Gilles Duceppe - Now or Never
If Duceppe wants to get out while the getting is good, now may be his only shot to do it without looking like a captain abandoning his own ship, letting his crew go down instead.
Given the PQ's propensity for stabbing its leaders in the back - even the legendary and loved Levesque - Andre Boisclair's days as leader of the PQ are very likely numbered. The obvious choice to assume the mantle is Pauline Marois, the woman he defeated for the party's leadership in 2005. However, there is another name who could definitely give Marois a run for her money.
Gilles Duceppe turned down the invitation to run for the PQ leadership last time around, officially because there was a federal election around the corner and he had to lead the Bloc's charge. Unofficially, most people think that he only turned down the job of his career - remember, most sovereigntists consider Prime Minister of Quebec to be the highest political goal, not leader of the Bloc Quebecois - because the BQ's prospects in the 2006 election were looking so enormously high at the time.

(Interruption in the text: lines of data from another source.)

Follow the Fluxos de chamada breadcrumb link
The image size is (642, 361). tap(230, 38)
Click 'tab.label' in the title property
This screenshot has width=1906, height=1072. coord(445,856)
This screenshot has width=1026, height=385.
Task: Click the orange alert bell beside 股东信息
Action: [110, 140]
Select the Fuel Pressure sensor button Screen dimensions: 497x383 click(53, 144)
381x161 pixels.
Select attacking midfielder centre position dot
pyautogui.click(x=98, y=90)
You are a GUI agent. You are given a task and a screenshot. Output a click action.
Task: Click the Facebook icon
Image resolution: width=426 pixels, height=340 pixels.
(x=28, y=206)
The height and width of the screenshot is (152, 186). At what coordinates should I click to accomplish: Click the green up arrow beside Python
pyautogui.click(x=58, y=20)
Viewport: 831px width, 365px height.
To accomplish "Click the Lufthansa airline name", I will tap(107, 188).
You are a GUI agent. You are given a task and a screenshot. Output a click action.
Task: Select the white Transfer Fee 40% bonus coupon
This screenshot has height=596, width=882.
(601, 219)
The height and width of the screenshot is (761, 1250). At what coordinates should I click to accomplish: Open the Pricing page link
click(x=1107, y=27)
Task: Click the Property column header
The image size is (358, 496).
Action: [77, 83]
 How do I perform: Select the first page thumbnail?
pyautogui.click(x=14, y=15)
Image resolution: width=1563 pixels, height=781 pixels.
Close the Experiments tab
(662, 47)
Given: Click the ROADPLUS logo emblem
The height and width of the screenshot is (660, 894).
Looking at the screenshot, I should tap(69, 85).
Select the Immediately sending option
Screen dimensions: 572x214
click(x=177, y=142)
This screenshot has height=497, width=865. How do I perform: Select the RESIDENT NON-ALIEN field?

The BQ's commanding lead in Quebec has since dissipated. Odds are if Duceppe leads the BQ into another election, he will be leading them to slaughter at the polls. They still stand a good chance of walking away with a majority of the seats in Quebec, but there is almost no chance they will be able to repeat their high water mark showing - 54 seats in both 1993 and 2004 - again. If Duceppe wants to get out while the getting is good, now may be his only shot to do it without looking like a captain abandoning his own ship, letting his crew go down instead. And in the process, he could become the leader and messiah-apparent of the Parti Quebecois. Duceppe is still very personally popular in Quebec - much more so than Boisclair ever was - and could at minimum save the party from being shunted aside in an election which may just see the PQ fighting to survive in a post-ADQ Quebec. Or, in a best case scenario (for Duceppe), he could lead the party to a miraculous electoral recovery and majority government, and cement himself as the unquestioned leader of the sovereigntist movement.
It's hard to imagine, quite frankly, any reason for Duceppe to remain leader of the Bloc Quebecois. By making a run for the PQ leadership, Duceppe risks losing very little, but stands to gain in ways that can only be described as historic.